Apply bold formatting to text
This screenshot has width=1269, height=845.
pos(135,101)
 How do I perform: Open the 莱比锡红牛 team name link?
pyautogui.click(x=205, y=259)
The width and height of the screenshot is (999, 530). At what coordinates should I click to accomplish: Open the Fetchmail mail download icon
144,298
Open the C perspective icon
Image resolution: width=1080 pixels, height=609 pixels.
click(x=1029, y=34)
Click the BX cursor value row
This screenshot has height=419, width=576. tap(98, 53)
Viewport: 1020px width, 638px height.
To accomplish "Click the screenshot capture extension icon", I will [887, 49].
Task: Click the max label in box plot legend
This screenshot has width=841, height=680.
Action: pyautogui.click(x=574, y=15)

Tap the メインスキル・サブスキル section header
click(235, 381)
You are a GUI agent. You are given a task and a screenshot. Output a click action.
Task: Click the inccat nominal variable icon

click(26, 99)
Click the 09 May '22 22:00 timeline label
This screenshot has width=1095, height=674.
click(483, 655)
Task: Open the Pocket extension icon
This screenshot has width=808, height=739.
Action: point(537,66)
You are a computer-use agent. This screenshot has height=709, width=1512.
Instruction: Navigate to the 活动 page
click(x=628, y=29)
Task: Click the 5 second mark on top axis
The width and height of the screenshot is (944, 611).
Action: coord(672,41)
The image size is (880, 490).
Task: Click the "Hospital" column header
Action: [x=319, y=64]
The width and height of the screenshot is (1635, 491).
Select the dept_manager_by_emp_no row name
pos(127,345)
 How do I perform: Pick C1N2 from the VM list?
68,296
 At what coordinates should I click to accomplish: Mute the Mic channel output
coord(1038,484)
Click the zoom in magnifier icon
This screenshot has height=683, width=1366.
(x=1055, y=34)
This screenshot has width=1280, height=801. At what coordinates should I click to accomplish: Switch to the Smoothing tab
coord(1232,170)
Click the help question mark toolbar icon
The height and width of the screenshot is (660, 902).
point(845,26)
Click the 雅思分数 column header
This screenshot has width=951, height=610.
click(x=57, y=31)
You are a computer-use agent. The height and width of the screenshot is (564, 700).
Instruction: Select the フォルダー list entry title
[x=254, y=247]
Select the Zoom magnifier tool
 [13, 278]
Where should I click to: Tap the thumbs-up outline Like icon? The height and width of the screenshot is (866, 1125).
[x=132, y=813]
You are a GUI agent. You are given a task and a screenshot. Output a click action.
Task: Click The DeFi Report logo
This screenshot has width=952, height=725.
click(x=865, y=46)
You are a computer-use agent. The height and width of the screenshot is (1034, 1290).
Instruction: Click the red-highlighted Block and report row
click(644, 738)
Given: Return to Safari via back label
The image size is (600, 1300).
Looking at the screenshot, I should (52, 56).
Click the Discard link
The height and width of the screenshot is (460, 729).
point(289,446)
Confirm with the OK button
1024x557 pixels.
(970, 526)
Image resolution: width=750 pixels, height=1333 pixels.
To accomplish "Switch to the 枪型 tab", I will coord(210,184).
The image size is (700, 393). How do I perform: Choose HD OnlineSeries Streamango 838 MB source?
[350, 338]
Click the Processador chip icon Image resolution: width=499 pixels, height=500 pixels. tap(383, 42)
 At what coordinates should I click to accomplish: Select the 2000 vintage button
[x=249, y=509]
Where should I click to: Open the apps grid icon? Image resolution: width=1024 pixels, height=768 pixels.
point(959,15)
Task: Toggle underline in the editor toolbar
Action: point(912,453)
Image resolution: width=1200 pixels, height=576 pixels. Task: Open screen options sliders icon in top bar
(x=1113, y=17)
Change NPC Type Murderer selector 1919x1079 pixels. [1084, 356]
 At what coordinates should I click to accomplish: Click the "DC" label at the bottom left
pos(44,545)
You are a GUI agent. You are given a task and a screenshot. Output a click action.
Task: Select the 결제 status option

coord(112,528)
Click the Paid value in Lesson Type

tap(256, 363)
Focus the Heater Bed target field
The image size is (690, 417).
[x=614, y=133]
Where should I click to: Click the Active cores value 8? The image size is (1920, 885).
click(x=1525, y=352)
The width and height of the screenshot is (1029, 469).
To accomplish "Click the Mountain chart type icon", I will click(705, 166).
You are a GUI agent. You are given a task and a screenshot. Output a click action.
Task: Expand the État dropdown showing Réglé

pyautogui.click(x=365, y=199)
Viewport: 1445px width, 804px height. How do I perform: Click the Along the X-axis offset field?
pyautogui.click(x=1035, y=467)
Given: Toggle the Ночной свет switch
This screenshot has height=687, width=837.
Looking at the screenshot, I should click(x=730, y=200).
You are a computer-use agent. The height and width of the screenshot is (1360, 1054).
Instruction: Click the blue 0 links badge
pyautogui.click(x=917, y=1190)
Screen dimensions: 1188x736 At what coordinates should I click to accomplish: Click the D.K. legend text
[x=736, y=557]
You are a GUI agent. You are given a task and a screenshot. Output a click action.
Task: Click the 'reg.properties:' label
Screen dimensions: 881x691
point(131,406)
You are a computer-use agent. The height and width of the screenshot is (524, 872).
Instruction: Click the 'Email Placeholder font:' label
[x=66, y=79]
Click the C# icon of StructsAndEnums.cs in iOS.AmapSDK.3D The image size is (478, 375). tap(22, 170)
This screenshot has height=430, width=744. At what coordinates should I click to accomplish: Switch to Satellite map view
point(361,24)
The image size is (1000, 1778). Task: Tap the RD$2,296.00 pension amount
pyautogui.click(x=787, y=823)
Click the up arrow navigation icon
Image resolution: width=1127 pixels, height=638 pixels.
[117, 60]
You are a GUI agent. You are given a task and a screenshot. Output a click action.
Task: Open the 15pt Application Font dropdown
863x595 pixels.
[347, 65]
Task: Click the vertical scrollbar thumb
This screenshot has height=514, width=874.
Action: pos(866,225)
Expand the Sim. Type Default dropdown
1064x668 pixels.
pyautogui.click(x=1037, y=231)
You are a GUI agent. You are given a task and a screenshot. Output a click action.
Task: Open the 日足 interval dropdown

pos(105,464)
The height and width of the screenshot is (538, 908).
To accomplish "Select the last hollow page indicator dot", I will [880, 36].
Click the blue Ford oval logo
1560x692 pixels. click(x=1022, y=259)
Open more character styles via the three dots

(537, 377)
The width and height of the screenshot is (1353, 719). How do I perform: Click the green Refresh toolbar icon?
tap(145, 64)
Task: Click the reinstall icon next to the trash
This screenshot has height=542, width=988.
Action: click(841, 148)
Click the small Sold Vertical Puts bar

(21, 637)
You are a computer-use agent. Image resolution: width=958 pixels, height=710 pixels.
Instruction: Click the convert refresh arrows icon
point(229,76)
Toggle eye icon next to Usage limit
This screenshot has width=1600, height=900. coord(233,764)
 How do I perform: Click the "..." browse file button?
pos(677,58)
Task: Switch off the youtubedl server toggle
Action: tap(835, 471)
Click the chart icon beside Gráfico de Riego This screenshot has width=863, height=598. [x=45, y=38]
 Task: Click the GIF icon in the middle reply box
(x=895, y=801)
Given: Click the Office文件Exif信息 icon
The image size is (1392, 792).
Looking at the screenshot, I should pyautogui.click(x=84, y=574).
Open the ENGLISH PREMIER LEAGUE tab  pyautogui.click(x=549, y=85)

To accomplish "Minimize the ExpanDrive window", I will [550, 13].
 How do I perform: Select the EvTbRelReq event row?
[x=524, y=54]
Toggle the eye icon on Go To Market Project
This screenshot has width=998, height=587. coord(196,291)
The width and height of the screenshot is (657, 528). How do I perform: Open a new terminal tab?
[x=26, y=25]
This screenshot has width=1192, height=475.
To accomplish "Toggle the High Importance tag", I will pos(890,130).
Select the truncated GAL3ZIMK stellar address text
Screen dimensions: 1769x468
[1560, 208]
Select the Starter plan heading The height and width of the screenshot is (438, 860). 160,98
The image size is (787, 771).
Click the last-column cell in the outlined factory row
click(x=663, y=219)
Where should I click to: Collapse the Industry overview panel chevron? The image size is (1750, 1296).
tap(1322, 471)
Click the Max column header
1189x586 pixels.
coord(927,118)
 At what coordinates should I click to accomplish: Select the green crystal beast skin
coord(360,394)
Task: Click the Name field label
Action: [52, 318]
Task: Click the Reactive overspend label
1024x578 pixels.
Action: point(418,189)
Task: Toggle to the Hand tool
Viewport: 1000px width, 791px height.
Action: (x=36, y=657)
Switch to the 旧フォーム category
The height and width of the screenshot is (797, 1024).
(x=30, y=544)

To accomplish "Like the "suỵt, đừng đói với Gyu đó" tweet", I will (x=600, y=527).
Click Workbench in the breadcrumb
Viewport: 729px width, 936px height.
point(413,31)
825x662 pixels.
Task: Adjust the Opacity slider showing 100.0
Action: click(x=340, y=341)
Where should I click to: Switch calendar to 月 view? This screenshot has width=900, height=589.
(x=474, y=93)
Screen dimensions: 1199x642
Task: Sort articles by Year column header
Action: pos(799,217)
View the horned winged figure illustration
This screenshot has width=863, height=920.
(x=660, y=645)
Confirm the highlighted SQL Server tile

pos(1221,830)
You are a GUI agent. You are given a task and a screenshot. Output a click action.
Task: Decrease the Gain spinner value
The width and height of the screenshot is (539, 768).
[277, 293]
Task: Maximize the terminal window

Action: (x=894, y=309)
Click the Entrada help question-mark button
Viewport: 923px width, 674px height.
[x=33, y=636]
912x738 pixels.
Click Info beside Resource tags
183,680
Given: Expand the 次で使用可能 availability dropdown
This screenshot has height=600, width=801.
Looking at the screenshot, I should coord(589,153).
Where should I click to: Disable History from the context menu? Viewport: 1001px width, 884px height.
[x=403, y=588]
***
=== Goal of the exercise ===
A complete answer lists each line of the data that holds the word "computer".

=== Answer below ===
You are a computer-use agent. This screenshot has height=709, width=1512.
You are a computer-use agent. The height and width of the screenshot is (564, 700).
You are a computer-use agent. The height and width of the screenshot is (1034, 1290).
You are a computer-use agent. The height and width of the screenshot is (1360, 1054).
You are a computer-use agent. The height and width of the screenshot is (524, 872).
You are a computer-use agent. Image resolution: width=958 pixels, height=710 pixels.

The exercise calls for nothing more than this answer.